TO BE DONE
Report each line of the listing below that contains the string "width". Case counts.

** begin INPUT ROWS **

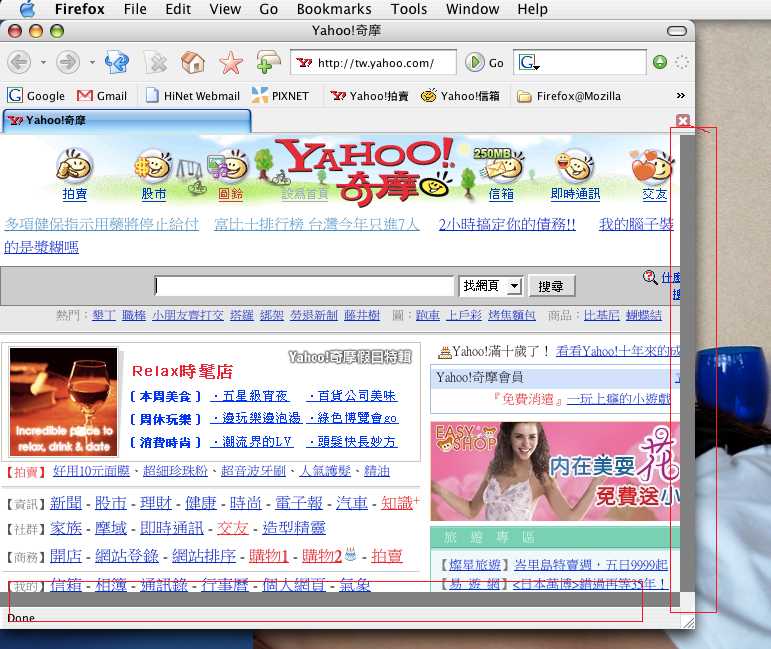
Task: Open the 信箱 mail smiley icon
Action: (x=501, y=165)
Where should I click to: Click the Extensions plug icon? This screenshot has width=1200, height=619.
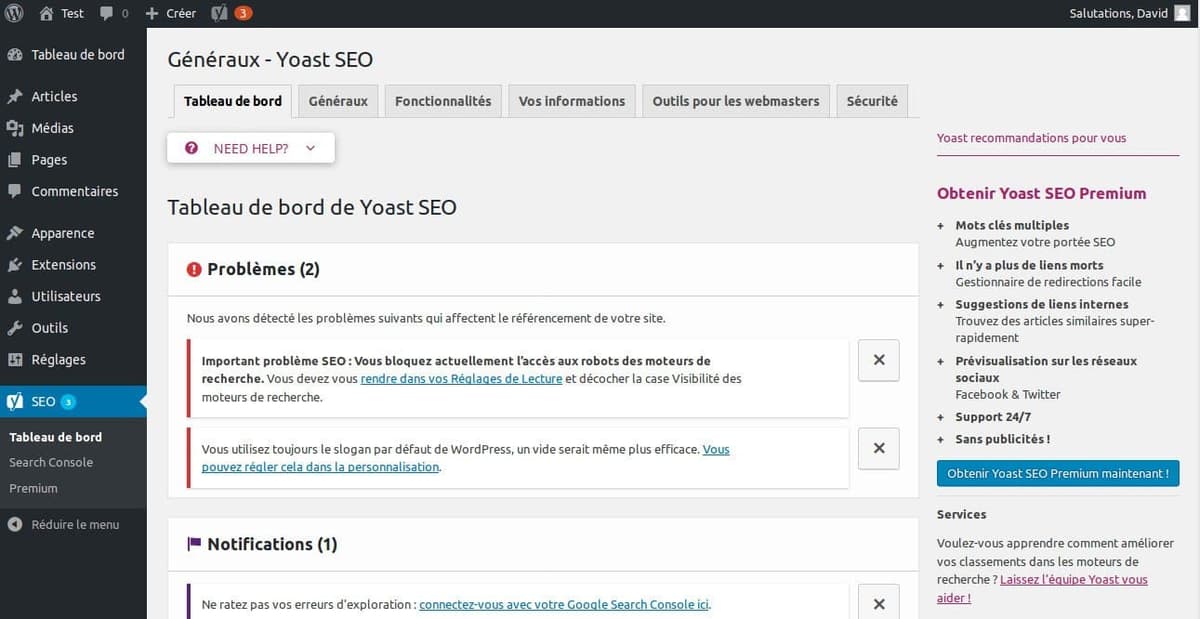(15, 264)
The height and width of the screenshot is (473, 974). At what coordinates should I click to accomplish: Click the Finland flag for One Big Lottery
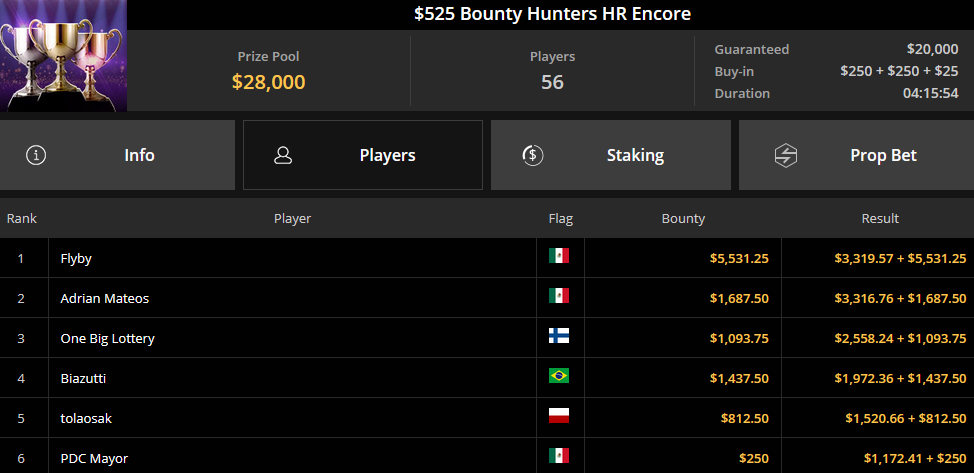[x=559, y=336]
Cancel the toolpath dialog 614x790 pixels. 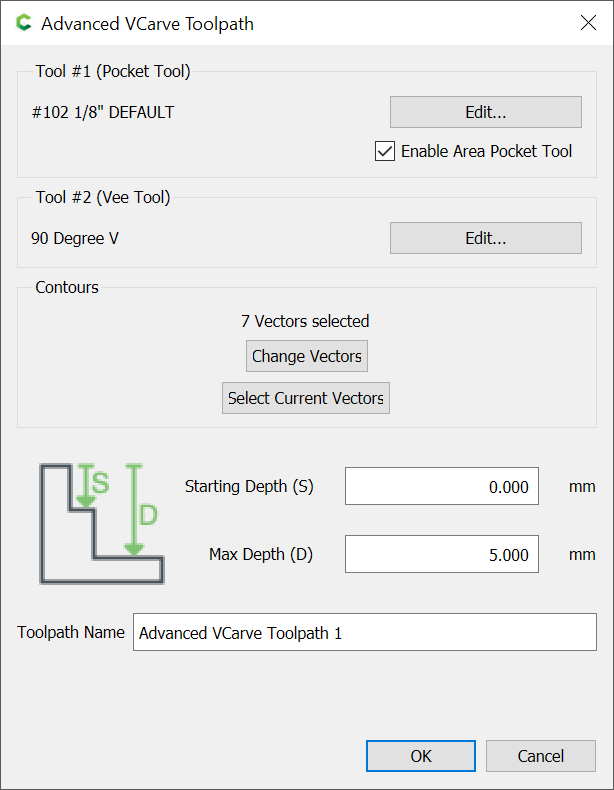click(540, 756)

** end INPUT ROWS **

EXPECTED ANSWER
Where should I click to: Click the Extensions plug icon? This screenshot has width=1200, height=619.
The height and width of the screenshot is (473, 974). At what coordinates should I click to accomplish: Click the Finland flag for One Big Lottery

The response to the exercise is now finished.